··· Supplied records ···

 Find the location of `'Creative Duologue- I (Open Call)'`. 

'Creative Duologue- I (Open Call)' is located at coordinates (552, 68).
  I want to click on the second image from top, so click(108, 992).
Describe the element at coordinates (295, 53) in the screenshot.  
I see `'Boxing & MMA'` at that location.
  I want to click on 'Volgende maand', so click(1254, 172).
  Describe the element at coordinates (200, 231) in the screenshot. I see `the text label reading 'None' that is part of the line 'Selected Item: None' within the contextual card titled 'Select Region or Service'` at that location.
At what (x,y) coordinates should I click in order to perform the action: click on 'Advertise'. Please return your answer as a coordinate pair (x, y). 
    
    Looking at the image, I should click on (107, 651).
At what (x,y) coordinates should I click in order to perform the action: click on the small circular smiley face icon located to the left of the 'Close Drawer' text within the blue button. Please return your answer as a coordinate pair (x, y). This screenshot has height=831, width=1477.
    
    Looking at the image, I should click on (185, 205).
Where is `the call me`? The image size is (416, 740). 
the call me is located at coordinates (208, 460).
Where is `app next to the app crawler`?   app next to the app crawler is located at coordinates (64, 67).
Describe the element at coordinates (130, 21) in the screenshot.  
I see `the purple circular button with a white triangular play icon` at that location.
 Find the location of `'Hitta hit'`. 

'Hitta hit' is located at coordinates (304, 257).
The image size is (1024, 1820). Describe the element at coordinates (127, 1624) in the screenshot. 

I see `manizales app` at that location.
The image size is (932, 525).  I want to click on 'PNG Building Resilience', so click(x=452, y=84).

···

• Stated task: From the records above, copy out each line containing the string "size". Case counts, so take only lines where it appears in that exact case.

• Full response:
Where is `the call me`? The image size is (416, 740). 
The image size is (1024, 1820). Describe the element at coordinates (127, 1624) in the screenshot. 
The image size is (932, 525).  I want to click on 'PNG Building Resilience', so click(x=452, y=84).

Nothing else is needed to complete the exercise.